Barely 14 months after a 2018 Model x crashed while its Autopilot mode was engaged, Tesla will now be engaged in a new lawsuit filed by the family of the deceased
An Apple engineer, Walter Huang aka Wei Lun Huang was found dead in an Auto crash sometimes around March last year, and while the event was faulted to Tesla, the automaker may have to fight its way out of a new lawsuit filed by the family of the deceased.
The earlier report shared about the deadly accident informed that the deceased had activated the autopilot mode prior to the crash. The Tesla Model X later hit a median on Highway 101 in Mountain View, despite engaging the autopilot mode. Now after 13 months and a few weeks, the family of the deceased have thought it through to file a lawsuit against the company and the state of California.

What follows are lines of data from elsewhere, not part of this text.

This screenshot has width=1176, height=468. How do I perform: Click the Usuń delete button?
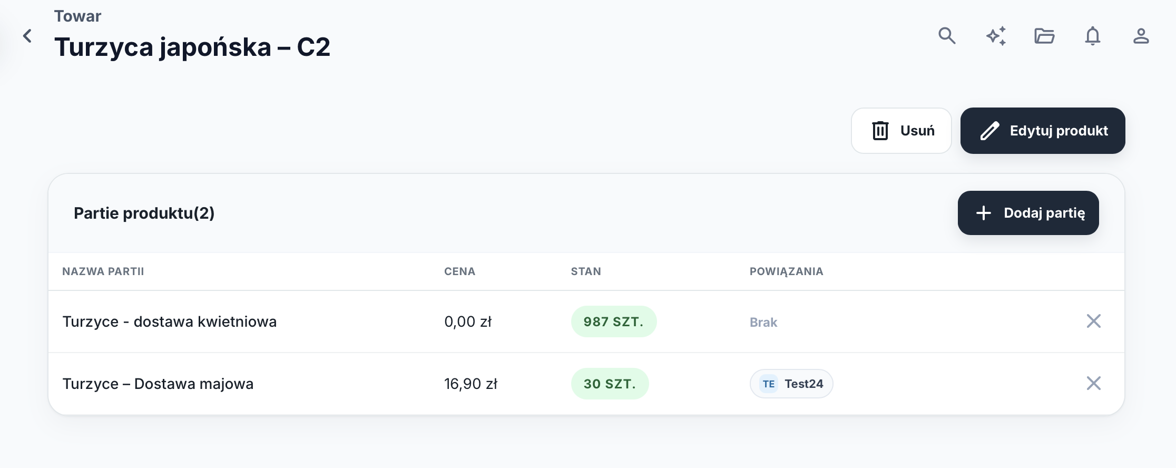pyautogui.click(x=901, y=131)
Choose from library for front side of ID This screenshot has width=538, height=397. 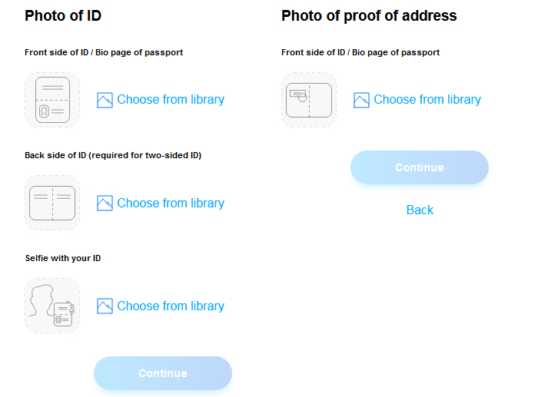tap(171, 100)
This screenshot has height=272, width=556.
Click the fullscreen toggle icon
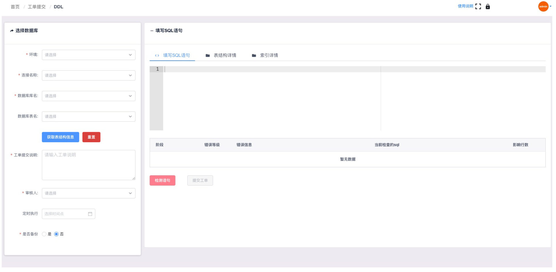(478, 6)
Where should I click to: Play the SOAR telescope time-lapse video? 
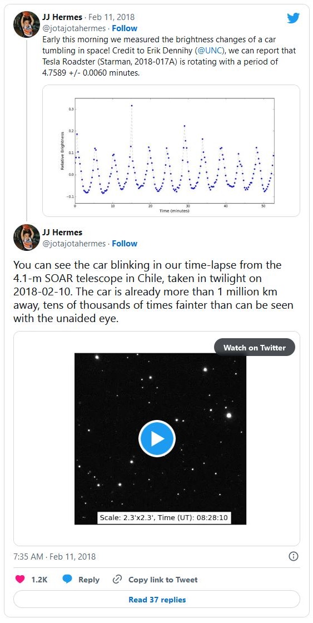click(x=157, y=439)
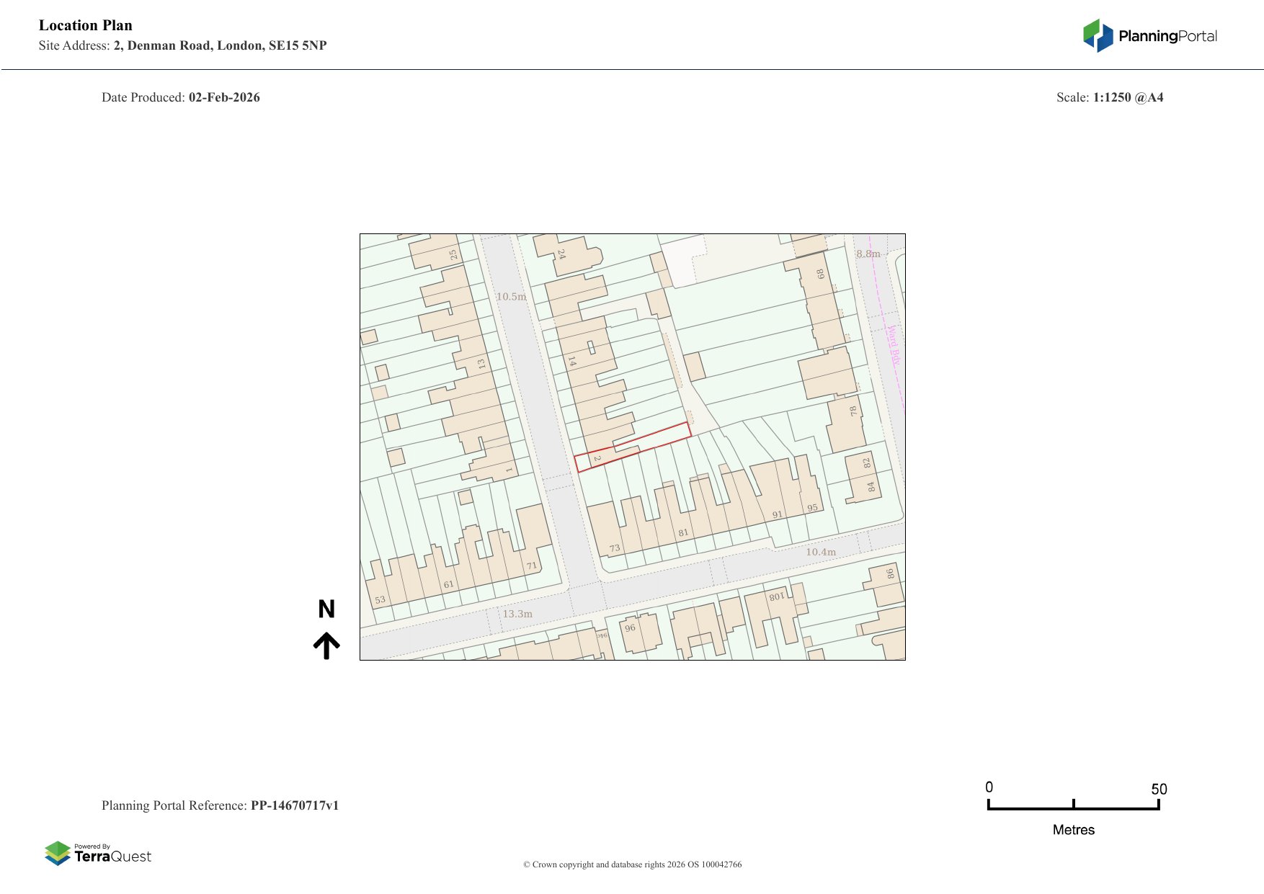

BREAKING NEWS: Tesla hit with lawsuit by family of Walter Huang, Apple Engineer who died last year when autopilot in Model X steered him into a traffic barrier Southbound 101 in Mountain View. #ABC7now pic.twitter.com/1cEql1vllc
— Dan Noyes (@dannoyes) May 1, 2019
According to a report from the region via Dan Noyes Tweet, the lawsuit claims Huang’s Model X was “defective” in its design and blames the state for not making safety repairs on a safety barrier within the required amount of time. This means that the problem is from both Tesla who sold a faulted design as well as the State for the lack of professionality in creating a safety barrier along the road as required.
After the tragedy last year, Tesla CEO Elon Musk published a blog post about the crash and revealed that “The driver had received several visual and one audible hands-on warning earlier in the drive and the driver’s hands were not detected on the wheel for six seconds prior to the collision.” He also claimed Autopilot “unequivocally makes the world safer for the vehicle occupants, pedestrians and cyclists,” and said the company was working with investigators to understand what happened. Huang’s family members told reporters that he’d mention how his vehicle would swerve toward the barrier while on Autopilot, and last year his brother said Huang complained to the Tesla dealership about it.
When the Model X hit the barrier, the crash was particularly severe because a “crash attenuator” that would normally be there to reduce the force of the impact was missing due to a prior accident. All of this information has been noted in a preliminary report by the National Transportation Safety Board (NTSB) about the crash, however, it hasn’t been updated since last year. The report also notes that the car accelerated in the seconds prior to the crash, hitting the unprotected barrier at 70 MPH, breaching its battery and catching on fire.
Tesla on the other end after the crash had updated its software reminding drivers to touch the wheel more often and, ideally, remain attentive even with Autopilot enabled. Even though it has continued to develop the Autopilot tech, it is important for Drivers to know that the Autopilot is best used only during an emergency to avoid the unwanted event.